Improving biological tools for disease modelling and drug discovery: Human iPSC-derived Atrial Cardiomyocytes

Human iPSC-derived Atrial Cardiomyocytes
White paper – Improving biological tools for disease modelling and drug discovery

White paper

White paper title
Improving biological tools for disease modelling and drug discovery: Human iPSC-derived Atrial Cardiomyocytes
Summary

Our exclusive White paper, “Improving biological tools for disease modelling and drug discovery: Human iPSC-derived Atrial Cardiomyocytes” is available to download here. This collaboration with Axol Bioscience enabled us to validate human iPSC-derived atrial cardiomyocytes as a model system for improving atrial fibrillation drug discovery and disease modelling.

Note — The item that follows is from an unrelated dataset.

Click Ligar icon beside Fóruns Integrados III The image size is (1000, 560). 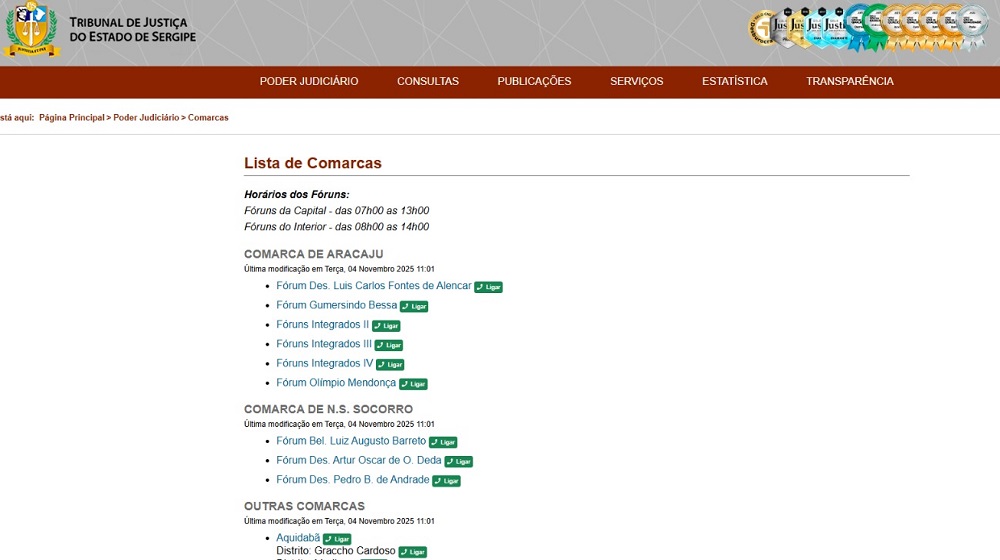(x=389, y=345)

Please contact us if you would like any further information regarding our iPSC derived cardiomyocyte characterisation services.

Extract
Introduction

The rapid development of induced pluripotent stem cell-derived cells (iPSC) is set to revolutionise modern drug discovery through the increased utilisation of these human cell reagents in target validation studies, predictive screening assays and other translational phenotypic applications. There remains a challenging gap as new drugs are progressed from traditional in vitro screening assays to preclinical ex vivo and in vivo animal models and eventually into human clinical trials. This lack of human translation applies to both drug discovery and safety pharmacology testing. Axol Bioscience is a leading provider of iPSC-derived cells and reagents designed and validated to deliver more powerful and reliable translational data during the drug discovery process. These tools offer the potential to create more predictive and cost-effective ‘disease-in-a-dish’ and safety pharmacology ‘clinical trial-in-a-dish’ applications for academic, biotech and pharmaceutical company clients. 

Here we summarise our latest development in cell models, human iPSC-derived atrial cardiomyocytes. Atrial fibrillation is the most common arrhythmia observed in the clinic and accounts for up to 30% of strokes, affecting 6 million patients in Europe and increasing in occurrence up to 25% or more with age, leading to significant morbidity and mortality (Hancox et al., 2016). The irregular heartbeat and disturbed electrical activity of patients with atrial fibrillation, is commonly treated by surgical interventions such as pacemakers or ablation of diseased tissue, or treatment with non-selective class IC (Nav and Ill (Kv ion channel antiarrhythmic drugs which can have serious side-effects (Burashnikov & Antzelevitch, 2010). Thus, new approaches to treat atrial fibrillation are required.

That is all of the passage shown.